Records supplied:
------------
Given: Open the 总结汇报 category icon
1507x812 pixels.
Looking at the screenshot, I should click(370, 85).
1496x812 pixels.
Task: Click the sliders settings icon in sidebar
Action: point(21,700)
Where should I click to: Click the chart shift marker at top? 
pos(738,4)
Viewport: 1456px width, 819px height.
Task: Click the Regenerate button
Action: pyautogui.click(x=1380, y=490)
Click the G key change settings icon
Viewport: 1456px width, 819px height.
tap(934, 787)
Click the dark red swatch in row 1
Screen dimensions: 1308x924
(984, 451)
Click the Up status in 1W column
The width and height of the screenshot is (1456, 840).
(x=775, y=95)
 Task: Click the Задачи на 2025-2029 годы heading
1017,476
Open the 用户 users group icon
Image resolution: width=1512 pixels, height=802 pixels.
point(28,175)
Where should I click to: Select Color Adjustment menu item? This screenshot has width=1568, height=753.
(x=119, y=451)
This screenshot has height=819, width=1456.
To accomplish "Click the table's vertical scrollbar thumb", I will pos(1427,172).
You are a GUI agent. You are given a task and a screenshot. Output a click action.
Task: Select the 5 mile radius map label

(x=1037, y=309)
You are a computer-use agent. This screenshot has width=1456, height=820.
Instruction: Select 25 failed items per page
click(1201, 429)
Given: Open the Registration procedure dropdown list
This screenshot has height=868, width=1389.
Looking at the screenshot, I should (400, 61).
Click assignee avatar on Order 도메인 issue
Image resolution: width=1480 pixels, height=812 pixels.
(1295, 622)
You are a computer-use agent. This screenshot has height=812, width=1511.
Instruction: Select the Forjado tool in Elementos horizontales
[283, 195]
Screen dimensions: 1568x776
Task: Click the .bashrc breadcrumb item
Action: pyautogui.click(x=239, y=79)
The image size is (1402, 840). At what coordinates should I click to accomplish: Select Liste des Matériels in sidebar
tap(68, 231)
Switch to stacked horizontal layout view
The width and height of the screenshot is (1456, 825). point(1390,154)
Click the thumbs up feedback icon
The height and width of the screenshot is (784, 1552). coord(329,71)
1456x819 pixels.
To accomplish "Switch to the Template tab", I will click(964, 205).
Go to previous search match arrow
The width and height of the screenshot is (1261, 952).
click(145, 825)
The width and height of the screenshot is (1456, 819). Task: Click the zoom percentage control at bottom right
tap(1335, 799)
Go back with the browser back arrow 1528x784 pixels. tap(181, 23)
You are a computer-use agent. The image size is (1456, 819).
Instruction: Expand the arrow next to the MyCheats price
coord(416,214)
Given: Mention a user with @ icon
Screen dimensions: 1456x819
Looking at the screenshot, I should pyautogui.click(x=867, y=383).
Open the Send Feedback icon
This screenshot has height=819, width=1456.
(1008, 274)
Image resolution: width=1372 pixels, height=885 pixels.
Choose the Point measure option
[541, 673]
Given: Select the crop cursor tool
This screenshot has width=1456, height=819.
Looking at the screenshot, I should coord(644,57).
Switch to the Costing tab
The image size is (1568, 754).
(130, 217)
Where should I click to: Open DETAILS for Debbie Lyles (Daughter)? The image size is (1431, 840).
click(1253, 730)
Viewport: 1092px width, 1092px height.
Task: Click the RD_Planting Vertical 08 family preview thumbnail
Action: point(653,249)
------------
Each line of the listing is to be repeated without alteration.

Given: Open the 总结汇报 category icon
1507x812 pixels.
Looking at the screenshot, I should click(370, 85).
1496x812 pixels.
Task: Click the sliders settings icon in sidebar
Action: point(21,700)
Where should I click to: Click the chart shift marker at top? 
pos(738,4)
Viewport: 1456px width, 819px height.
Task: Click the Regenerate button
Action: pyautogui.click(x=1380, y=490)
Click the G key change settings icon
Viewport: 1456px width, 819px height.
tap(934, 787)
Click the dark red swatch in row 1
Screen dimensions: 1308x924
(984, 451)
Click the Up status in 1W column
The width and height of the screenshot is (1456, 840).
(x=775, y=95)
 Task: Click the Задачи на 2025-2029 годы heading
1017,476
Open the 用户 users group icon
Image resolution: width=1512 pixels, height=802 pixels.
point(28,175)
Where should I click to: Select Color Adjustment menu item? This screenshot has width=1568, height=753.
(x=119, y=451)
This screenshot has height=819, width=1456.
To accomplish "Click the table's vertical scrollbar thumb", I will pos(1427,172).
You are a GUI agent. You are given a task and a screenshot. Output a click action.
Task: Select the 5 mile radius map label

(x=1037, y=309)
You are a computer-use agent. This screenshot has width=1456, height=820.
Instruction: Select 25 failed items per page
click(1201, 429)
Given: Open the Registration procedure dropdown list
This screenshot has height=868, width=1389.
Looking at the screenshot, I should (400, 61).
Click assignee avatar on Order 도메인 issue
Image resolution: width=1480 pixels, height=812 pixels.
(1295, 622)
You are a computer-use agent. This screenshot has height=812, width=1511.
Instruction: Select the Forjado tool in Elementos horizontales
[283, 195]
Screen dimensions: 1568x776
Task: Click the .bashrc breadcrumb item
Action: pyautogui.click(x=239, y=79)
The image size is (1402, 840). At what coordinates should I click to accomplish: Select Liste des Matériels in sidebar
tap(68, 231)
Switch to stacked horizontal layout view
The width and height of the screenshot is (1456, 825). point(1390,154)
Click the thumbs up feedback icon
The height and width of the screenshot is (784, 1552). coord(329,71)
1456x819 pixels.
To accomplish "Switch to the Template tab", I will click(964, 205).
Go to previous search match arrow
The width and height of the screenshot is (1261, 952).
click(145, 825)
The width and height of the screenshot is (1456, 819). Task: Click the zoom percentage control at bottom right
tap(1335, 799)
Go back with the browser back arrow 1528x784 pixels. tap(181, 23)
You are a computer-use agent. The image size is (1456, 819).
Instruction: Expand the arrow next to the MyCheats price
coord(416,214)
Given: Mention a user with @ icon
Screen dimensions: 1456x819
Looking at the screenshot, I should pyautogui.click(x=867, y=383).
Open the Send Feedback icon
This screenshot has height=819, width=1456.
(1008, 274)
Image resolution: width=1372 pixels, height=885 pixels.
Choose the Point measure option
[541, 673]
Given: Select the crop cursor tool
This screenshot has width=1456, height=819.
Looking at the screenshot, I should coord(644,57).
Switch to the Costing tab
The image size is (1568, 754).
(130, 217)
Where should I click to: Open DETAILS for Debbie Lyles (Daughter)? The image size is (1431, 840).
click(1253, 730)
Viewport: 1092px width, 1092px height.
Task: Click the RD_Planting Vertical 08 family preview thumbnail
Action: point(653,249)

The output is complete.